Hello, I am just loving plotly/dash. I was just wondering how I can just show a raw table as I get it in Python as output. Below an example. My wish would be just to show the print(res.summary()).
# Load modules and data
In [1]: import numpy as np
In [2]: import statsmodels.api as sm
In [3]: spector_data = sm.datasets.spector.load(as_pandas=False)
In [4]: spector_data.exog = sm.add_constant(spector_data.exog, prepend=False)

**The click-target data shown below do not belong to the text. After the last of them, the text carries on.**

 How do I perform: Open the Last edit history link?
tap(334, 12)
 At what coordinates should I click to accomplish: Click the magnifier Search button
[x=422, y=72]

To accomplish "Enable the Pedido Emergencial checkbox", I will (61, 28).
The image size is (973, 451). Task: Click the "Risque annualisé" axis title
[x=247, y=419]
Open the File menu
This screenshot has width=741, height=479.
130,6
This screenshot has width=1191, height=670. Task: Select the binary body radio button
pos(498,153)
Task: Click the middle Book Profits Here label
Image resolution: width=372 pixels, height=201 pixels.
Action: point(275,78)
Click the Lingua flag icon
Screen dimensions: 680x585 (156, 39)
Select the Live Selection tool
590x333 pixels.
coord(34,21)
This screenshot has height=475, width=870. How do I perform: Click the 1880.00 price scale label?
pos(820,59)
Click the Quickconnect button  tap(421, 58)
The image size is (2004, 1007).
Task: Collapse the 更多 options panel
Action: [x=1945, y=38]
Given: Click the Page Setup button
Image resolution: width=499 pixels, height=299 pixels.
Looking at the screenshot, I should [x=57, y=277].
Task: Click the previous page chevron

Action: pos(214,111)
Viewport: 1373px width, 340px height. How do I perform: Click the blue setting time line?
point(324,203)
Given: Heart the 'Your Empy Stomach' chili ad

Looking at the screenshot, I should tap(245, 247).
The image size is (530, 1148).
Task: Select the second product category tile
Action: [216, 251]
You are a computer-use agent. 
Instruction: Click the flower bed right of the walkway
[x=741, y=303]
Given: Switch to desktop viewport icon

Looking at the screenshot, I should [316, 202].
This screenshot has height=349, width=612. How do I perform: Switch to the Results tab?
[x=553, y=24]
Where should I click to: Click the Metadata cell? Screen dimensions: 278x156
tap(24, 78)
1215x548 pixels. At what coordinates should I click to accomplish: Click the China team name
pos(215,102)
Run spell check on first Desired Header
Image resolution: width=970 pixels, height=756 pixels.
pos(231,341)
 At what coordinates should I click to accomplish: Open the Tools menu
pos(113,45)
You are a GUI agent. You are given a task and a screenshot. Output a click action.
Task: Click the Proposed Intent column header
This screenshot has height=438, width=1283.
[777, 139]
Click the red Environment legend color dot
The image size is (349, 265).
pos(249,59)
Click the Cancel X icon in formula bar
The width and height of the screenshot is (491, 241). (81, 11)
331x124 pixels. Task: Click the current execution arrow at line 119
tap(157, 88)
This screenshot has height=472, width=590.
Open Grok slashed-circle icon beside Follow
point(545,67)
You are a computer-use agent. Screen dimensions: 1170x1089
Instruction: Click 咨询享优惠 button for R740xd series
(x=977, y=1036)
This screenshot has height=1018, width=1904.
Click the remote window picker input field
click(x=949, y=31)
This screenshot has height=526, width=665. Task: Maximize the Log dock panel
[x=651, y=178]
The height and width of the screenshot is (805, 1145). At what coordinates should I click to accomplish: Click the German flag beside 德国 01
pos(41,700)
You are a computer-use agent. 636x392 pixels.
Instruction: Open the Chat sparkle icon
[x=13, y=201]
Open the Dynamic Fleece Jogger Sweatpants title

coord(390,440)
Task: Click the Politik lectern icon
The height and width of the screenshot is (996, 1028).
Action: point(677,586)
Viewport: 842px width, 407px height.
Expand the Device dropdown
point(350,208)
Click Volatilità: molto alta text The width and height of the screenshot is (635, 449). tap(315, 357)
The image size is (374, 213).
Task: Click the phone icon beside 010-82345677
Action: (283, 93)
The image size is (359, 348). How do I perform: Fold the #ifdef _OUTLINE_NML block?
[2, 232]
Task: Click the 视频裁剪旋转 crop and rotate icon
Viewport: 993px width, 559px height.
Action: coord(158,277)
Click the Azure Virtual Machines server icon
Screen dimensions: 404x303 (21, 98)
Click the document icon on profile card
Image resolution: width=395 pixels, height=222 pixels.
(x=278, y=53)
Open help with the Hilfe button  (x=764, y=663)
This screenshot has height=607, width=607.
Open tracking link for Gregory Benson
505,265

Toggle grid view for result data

# Fit and summarize OLS model
In [5]: mod = sm.OLS(spector_data.endog, spector_data.exog)
In [6]: res = mod.fit()
In [7]: print(res.summary())
OLS Regression Results
==============================================================================
Dep. Variable: y R-squared: 0.416
Model: OLS Adj. R-squared: 0.353
Method: Least Squares F-statistic: 6.646
Date: Fri, 21 Feb 2020 Prob (F-statistic): 0.00157
Time: 13:59:19 Log-Likelihood: -12.978
No. Observations: 32 AIC: 33.96
Df Residuals: 28 BIC: 39.82
Df Model: 3
Covariance Type: nonrobust
==============================================================================
coef std err t P>|t| [0.025 0.975]
------------------------------------------------------------------------------
x1 0.4639 0.162 2.864 0.008 0.132 0.796
x2 0.0105 0.019 0.539 0.594 -0.029 0.050
x3 0.3786 0.139 2.720 0.011 0.093 0.664
const -1.4980 0.524 -2.859 0.008 -2.571 -0.425
==============================================================================
Omnibus: 0.176 Durbin-Watson: 2.346
Prob(Omnibus): 0.916 Jarque-Bera (JB): 0.167
Skew: 0.141 Prob(JB): 0.920
Kurtosis: 2.786 Cond. No. 176.
==============================================================================
Warnings:
[1] Standard Errors assume that the covariance matrix of the errors is correctly specified.